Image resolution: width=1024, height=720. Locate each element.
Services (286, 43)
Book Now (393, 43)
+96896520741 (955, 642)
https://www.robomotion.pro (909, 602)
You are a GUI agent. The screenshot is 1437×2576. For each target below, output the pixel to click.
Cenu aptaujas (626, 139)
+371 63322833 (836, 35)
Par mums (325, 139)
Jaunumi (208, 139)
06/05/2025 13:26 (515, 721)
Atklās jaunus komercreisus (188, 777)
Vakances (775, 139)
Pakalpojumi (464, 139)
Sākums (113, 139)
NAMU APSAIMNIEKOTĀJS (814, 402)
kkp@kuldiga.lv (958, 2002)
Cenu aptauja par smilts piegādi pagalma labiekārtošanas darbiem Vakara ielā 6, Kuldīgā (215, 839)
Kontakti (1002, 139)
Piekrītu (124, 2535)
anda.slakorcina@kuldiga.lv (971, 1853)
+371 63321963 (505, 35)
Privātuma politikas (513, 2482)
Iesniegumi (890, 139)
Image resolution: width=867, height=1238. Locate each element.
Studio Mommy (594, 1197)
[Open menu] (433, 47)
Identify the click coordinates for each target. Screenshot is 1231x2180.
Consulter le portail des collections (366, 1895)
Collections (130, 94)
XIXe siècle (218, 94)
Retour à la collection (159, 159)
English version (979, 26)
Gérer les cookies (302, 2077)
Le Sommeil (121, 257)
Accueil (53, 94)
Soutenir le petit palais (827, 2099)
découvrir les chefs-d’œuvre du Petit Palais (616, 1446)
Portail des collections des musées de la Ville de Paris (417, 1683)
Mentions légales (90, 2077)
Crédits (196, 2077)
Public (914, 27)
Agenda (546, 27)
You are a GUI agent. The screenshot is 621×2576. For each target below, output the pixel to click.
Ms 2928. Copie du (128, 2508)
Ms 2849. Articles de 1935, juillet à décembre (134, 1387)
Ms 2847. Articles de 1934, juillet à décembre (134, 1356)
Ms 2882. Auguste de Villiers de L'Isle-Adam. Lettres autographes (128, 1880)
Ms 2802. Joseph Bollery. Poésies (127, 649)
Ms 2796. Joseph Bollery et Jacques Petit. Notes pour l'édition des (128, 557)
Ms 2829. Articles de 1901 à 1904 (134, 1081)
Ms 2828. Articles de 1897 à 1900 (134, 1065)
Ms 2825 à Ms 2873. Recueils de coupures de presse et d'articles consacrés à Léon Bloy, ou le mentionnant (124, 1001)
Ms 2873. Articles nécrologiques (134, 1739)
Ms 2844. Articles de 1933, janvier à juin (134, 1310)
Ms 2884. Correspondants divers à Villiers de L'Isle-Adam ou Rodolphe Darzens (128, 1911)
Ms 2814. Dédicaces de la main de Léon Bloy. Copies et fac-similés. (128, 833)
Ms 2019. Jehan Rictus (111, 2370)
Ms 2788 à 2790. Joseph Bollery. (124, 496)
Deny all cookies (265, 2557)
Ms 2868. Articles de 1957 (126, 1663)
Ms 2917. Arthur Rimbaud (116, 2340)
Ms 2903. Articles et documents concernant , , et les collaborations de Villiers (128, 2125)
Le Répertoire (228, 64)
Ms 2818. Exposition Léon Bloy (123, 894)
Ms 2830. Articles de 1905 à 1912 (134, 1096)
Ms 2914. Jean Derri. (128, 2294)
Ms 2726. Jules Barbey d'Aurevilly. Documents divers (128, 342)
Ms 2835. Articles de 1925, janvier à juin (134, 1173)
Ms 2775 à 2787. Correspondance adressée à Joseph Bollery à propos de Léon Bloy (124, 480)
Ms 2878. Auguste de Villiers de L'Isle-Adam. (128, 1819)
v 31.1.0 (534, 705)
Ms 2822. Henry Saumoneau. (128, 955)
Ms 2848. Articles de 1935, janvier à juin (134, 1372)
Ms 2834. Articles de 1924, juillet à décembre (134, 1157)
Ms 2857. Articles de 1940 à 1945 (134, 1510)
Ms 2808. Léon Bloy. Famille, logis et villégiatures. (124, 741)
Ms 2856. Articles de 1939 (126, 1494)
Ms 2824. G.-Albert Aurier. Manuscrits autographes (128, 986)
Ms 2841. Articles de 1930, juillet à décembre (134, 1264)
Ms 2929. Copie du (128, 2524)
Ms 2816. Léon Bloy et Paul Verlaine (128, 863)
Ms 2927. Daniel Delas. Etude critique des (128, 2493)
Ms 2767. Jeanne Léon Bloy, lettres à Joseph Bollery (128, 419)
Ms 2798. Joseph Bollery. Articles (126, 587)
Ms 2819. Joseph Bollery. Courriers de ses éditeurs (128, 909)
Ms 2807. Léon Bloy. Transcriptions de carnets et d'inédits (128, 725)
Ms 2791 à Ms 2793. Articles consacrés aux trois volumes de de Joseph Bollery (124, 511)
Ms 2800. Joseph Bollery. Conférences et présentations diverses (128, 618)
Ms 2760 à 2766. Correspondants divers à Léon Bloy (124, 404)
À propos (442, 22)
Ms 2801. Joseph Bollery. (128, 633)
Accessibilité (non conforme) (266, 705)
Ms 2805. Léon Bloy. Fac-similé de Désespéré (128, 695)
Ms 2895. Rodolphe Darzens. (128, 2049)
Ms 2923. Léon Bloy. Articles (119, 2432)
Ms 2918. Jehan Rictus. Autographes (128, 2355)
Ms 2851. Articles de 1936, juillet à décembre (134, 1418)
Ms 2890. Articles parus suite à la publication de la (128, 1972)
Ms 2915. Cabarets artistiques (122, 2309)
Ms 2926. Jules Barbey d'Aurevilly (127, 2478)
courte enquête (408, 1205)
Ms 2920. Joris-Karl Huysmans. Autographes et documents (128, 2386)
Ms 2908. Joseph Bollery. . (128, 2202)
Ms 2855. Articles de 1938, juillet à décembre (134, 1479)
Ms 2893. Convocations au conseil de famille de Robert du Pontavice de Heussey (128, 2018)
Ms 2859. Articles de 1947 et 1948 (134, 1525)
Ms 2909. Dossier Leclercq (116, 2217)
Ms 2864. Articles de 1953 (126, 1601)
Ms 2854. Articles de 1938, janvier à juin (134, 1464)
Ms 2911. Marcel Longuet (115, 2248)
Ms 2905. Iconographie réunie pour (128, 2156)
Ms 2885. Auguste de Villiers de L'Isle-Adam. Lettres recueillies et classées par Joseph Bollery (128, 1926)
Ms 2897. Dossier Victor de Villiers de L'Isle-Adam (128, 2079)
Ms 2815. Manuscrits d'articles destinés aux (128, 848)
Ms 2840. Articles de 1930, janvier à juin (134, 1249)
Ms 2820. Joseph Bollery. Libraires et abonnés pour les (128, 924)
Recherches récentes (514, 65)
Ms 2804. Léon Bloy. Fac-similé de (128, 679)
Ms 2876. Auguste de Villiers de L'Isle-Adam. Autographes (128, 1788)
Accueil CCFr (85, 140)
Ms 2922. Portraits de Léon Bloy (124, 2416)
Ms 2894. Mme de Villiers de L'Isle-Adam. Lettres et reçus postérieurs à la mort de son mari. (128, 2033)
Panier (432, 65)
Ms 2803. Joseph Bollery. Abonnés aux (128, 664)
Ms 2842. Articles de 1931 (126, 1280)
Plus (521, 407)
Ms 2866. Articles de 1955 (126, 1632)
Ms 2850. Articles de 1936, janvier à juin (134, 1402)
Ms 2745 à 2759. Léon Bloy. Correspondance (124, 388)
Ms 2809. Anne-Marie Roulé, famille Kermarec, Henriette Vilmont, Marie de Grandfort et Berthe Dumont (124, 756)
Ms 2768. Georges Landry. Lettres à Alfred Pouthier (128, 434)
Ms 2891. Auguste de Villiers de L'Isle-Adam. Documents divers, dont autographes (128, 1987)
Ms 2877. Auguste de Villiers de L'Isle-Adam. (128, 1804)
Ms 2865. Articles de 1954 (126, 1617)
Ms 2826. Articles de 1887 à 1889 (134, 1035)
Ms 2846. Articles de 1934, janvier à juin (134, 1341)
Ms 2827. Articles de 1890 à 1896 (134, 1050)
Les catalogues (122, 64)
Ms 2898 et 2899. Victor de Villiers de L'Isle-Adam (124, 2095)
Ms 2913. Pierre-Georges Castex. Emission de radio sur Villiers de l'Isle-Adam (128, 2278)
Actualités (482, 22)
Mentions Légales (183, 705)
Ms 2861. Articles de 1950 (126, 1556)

━━━━━━━━━━━━━━━━━━━━

Task goal: Update the part of the data that opens with the line containing "You are a GUI agent. The screenshot is 1437×2576." and closes with the line containing "Iesniegumi (890, 139)", replacing "Vakances" with "Darba vietas" and leaving everything else unchanged.

Solution to this problem:
You are a GUI agent. The screenshot is 1437×2576. For each target below, output the pixel to click.
Cenu aptaujas (626, 139)
+371 63322833 (836, 35)
Par mums (325, 139)
Jaunumi (208, 139)
06/05/2025 13:26 (515, 721)
Atklās jaunus komercreisus (188, 777)
Darba vietas (775, 139)
Pakalpojumi (464, 139)
Sākums (113, 139)
NAMU APSAIMNIEKOTĀJS (814, 402)
kkp@kuldiga.lv (958, 2002)
Cenu aptauja par smilts piegādi pagalma labiekārtošanas darbiem Vakara ielā 6, Kuldīgā (215, 839)
Kontakti (1002, 139)
Piekrītu (124, 2535)
anda.slakorcina@kuldiga.lv (971, 1853)
+371 63321963 (505, 35)
Privātuma politikas (513, 2482)
Iesniegumi (890, 139)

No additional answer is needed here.